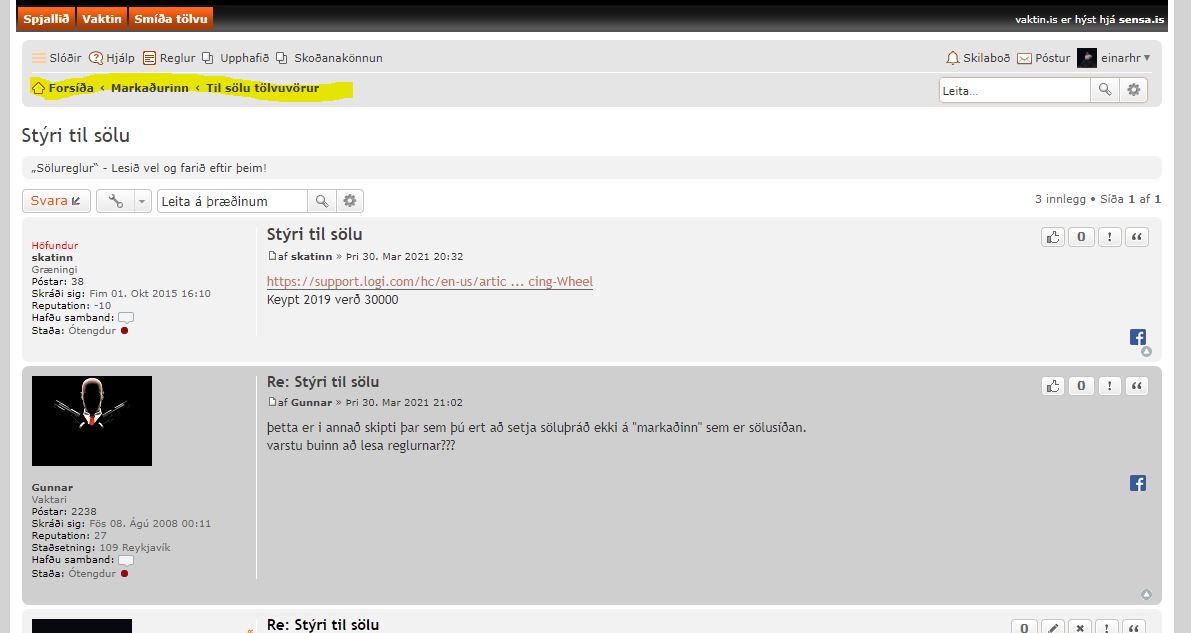Open the Smíða tölvu tab
The width and height of the screenshot is (1191, 633).
(170, 19)
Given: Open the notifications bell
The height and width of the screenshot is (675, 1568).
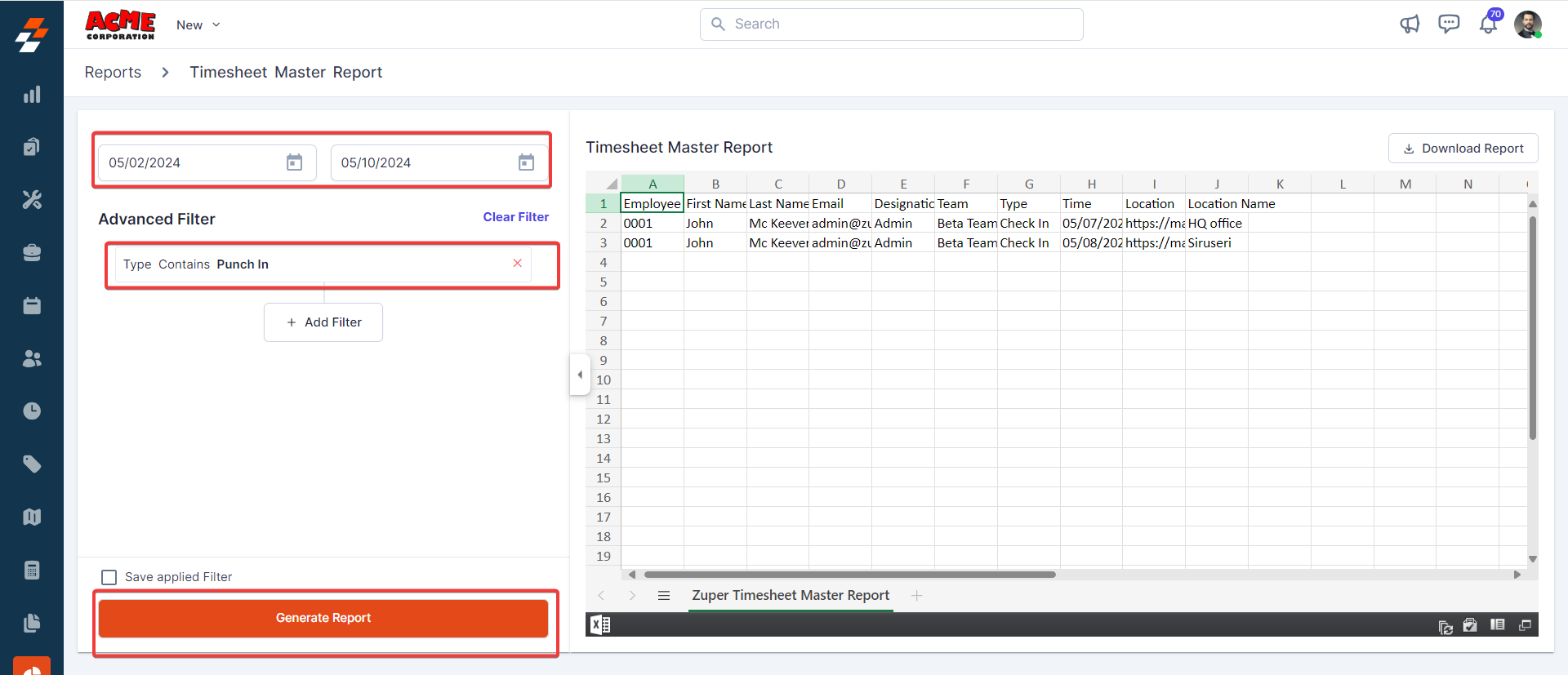Looking at the screenshot, I should pos(1488,24).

=-=-=-=-=

Pictures are to be omitted. The lines from the line holding "The height and" through the closing line of the data above are to be set down exactly, and nothing more.

The height and width of the screenshot is (675, 1568).
Looking at the screenshot, I should pos(1488,24).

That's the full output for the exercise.